● WHAT IS NEEDED
Would you please set down, word for word, the lines from the one with "Task: Tap the Wi-Fi status icon" through the final line of the data below, omitting any pictures?

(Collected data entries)
───

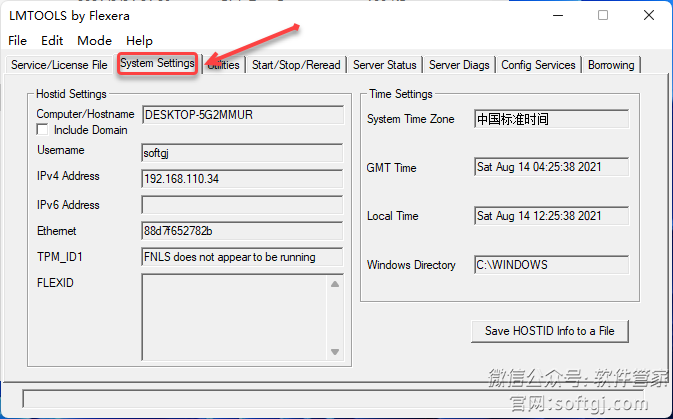Open the Edit menu
Screen dimensions: 673x419
point(52,41)
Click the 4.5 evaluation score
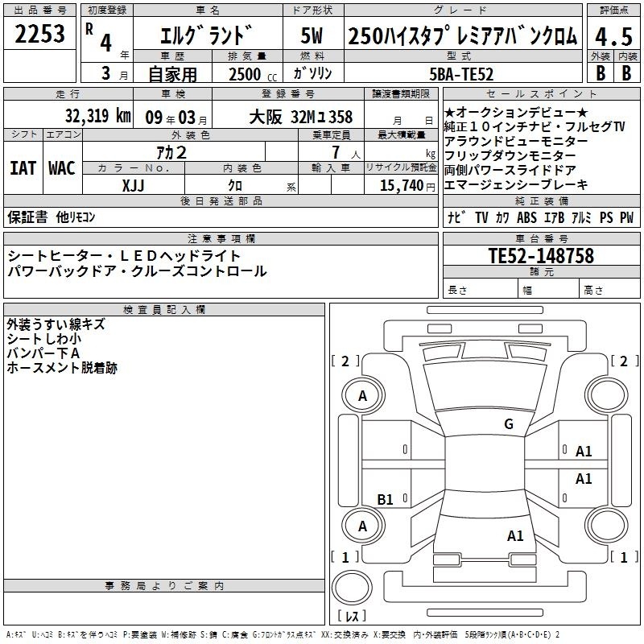 pyautogui.click(x=613, y=36)
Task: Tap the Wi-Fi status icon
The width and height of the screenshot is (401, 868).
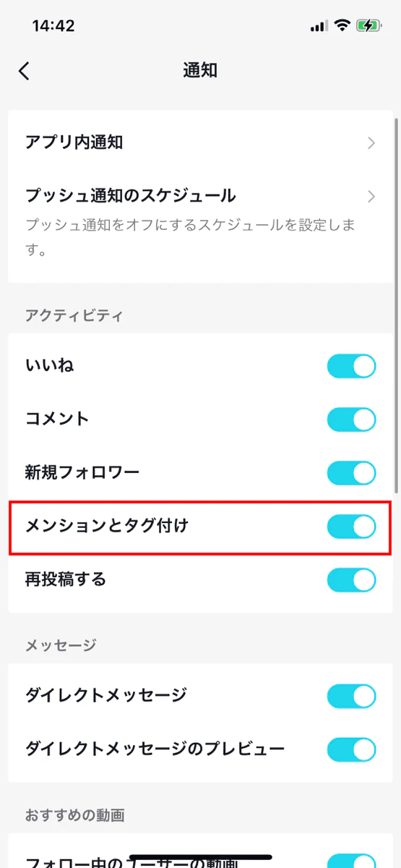Action: tap(342, 26)
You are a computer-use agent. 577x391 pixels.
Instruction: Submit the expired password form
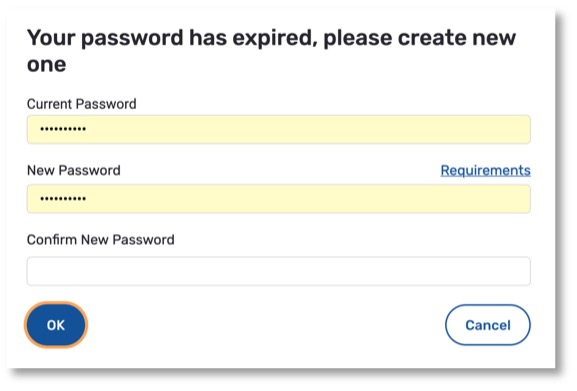(56, 325)
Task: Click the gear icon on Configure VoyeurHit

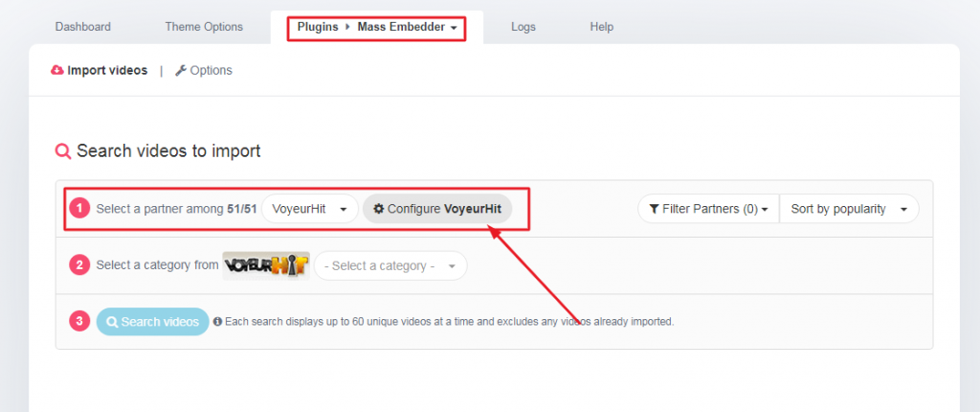Action: click(x=379, y=209)
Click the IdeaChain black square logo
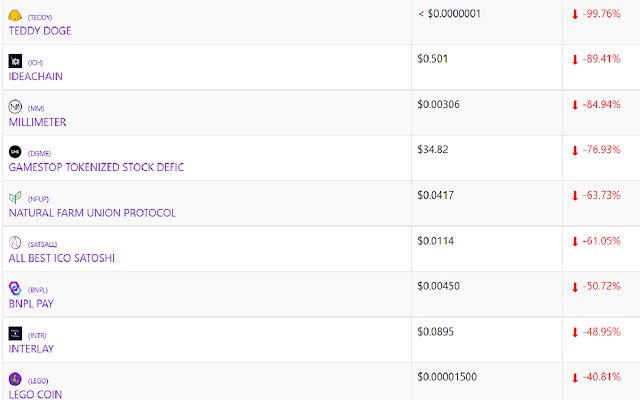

───

● YOUR RESPONSE
Task: Tap the Wi-Fi status icon
The width and height of the screenshot is (401, 868).
Action: tap(342, 26)
You are a computer-use agent. 577x391 pixels.
Instruction: Submit the expired password form
(56, 325)
Task: Click the gear icon on Configure VoyeurHit

Action: click(x=379, y=209)
Click the IdeaChain black square logo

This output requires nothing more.